Connected back to the whenua
DAVE: It took me a long time to feel like I belonged somewhere. My own head was telling me, “I can’t drink anymore,” and then the other part of it was saying, “All right, so …” I was trying to find people who didn’t drink, but I didn’t feel like I fitted in any of those places. And that’s what it was like when I was drinking as well, I didn’t feel like I fitted anywhere.
So, I didn’t feel like I fitted here or fitted there, and I felt isolated from my family and I felt isolated from my friends, and it was just easier for me to drink.
My father passed away, cancer blah, blah, blah, you know. Regrets and resentment and all these different things like that, that naturally come along with that. So, the end result of me not wanting to deal with it ... I could shut that all off and not even think about it. I just pushed it all the way down. But then eventually it caught up with me, and I ended up going for a ride on the psychosis train for 10 days.
I met this person and she said to me, “Man, I don’t know how to help you,” and stuff, but she introduced me to this Maori tohunga.
INTERVIEWER: All of a sudden you saw the bigger picture.
DAVE: I saw the bigger picture, and for me I saw what was happening to people around me and it was from that point almost that I knew that it was okay, not that it was wrong, but I finally felt like I fitted in. Well, actually, I figured out I didn’t have to fit in. I didn’t have to fit in with nobody, I just had to be comfortable in my own skin and have my connection to the whenua.
INTERVIEWER: That’s good learning for you eh?
DAVE: Yeah ... I’m not the person to go and jump on the anti drugs and alcohol train, but I’m certainly the sort of person that’s going to say, “Hey, you don’t have to do it like this. There are other options if you want it.”

------------------------------------------------------------------------

=== Questions ===
A – Please write out the interview between "INTERVIEWER: All of" and "for you eh?", inclusive.
B – Translate this sentence from the interview into Spanish: "It took me a long time to feel like I belonged somewhere."
The rows have no part in this work on the interview.

=== Data extract ===
------------------------------------------------------------------------

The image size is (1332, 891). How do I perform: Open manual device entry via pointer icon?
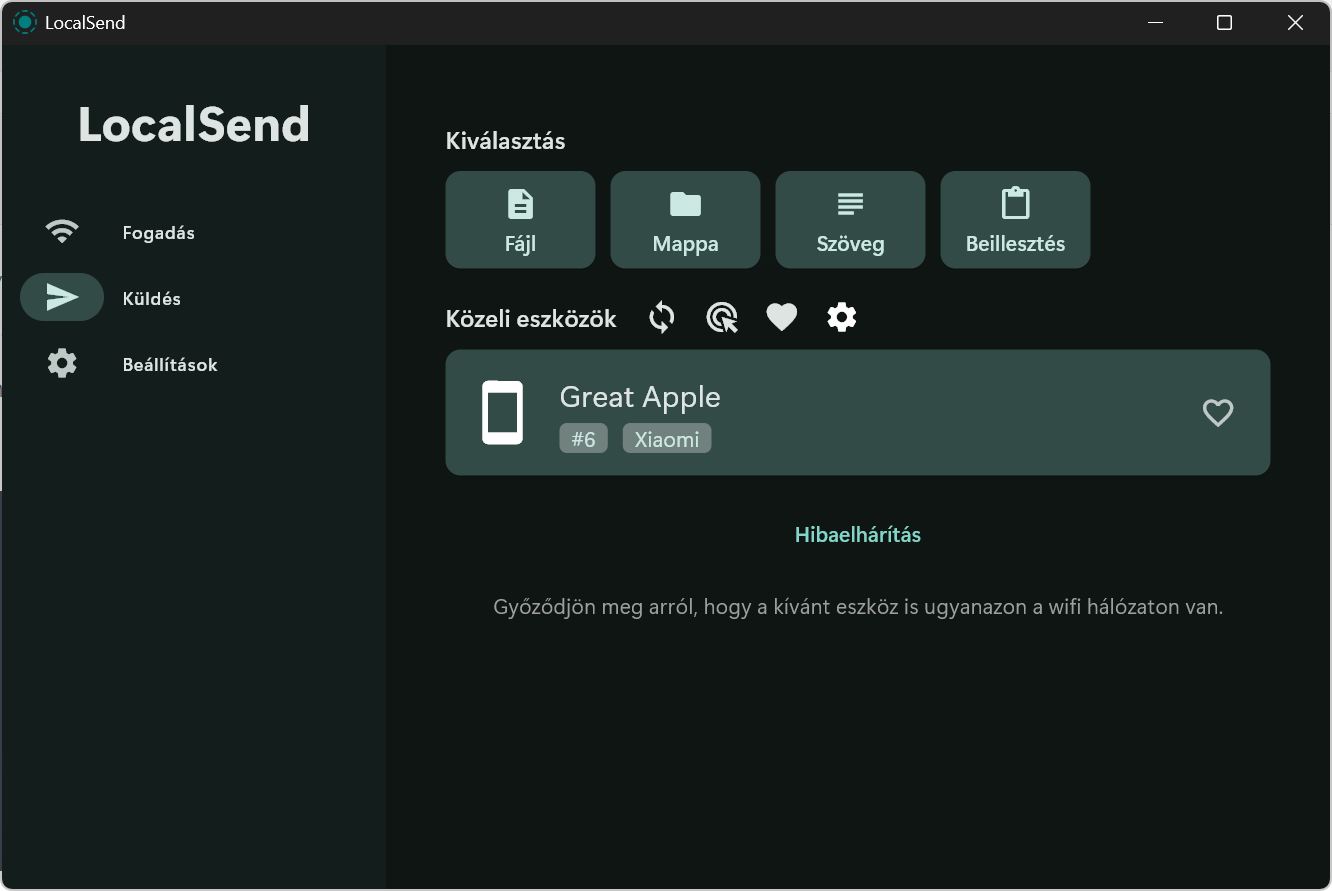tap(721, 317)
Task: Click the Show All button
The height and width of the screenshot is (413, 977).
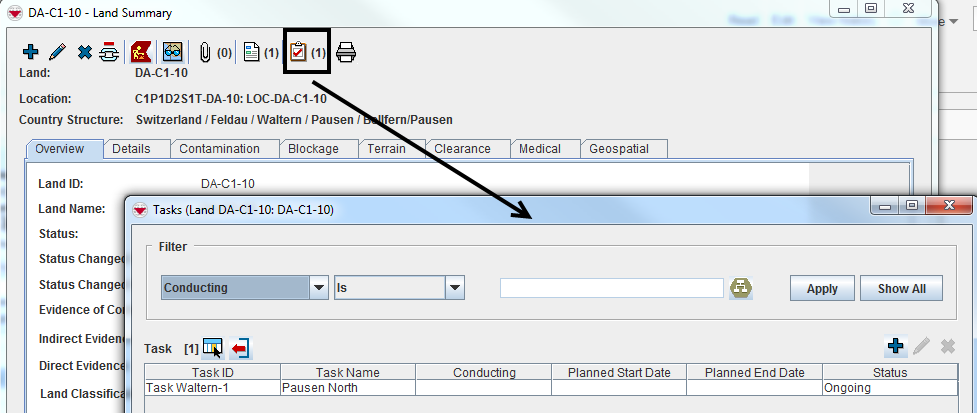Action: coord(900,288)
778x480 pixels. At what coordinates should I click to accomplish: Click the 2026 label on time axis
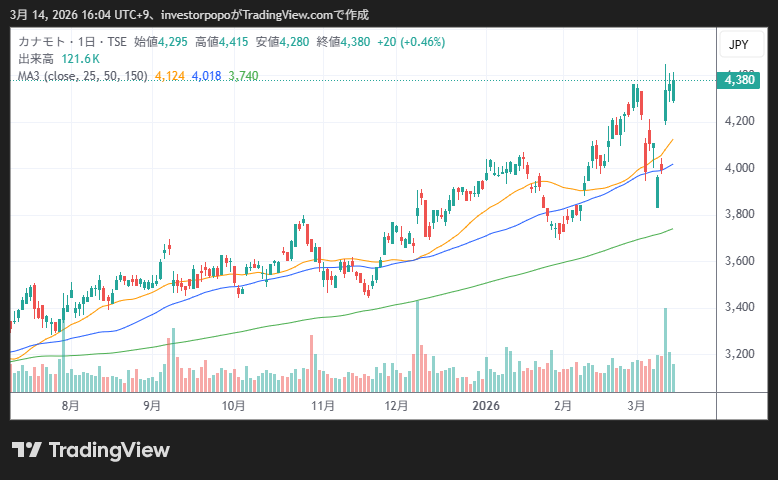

------------------------------------------------------------------------

=== Answers given ===
A –
INTERVIEWER: All of a sudden you saw the bigger picture.
DAVE: I saw the bigger picture, and for me I saw what was happening to people around me and it was from that point almost that I knew that it was okay, not that it was wrong, but I finally felt like I fitted in. Well, actually, I figured out I didn’t have to fit in. I didn’t have to fit in with nobody, I just had to be comfortable in my own skin and have my connection to the whenua.
INTERVIEWER: That’s good learning for you eh?

B – Me tomó mucho tiempo sentir que pertenecía a algún lugar.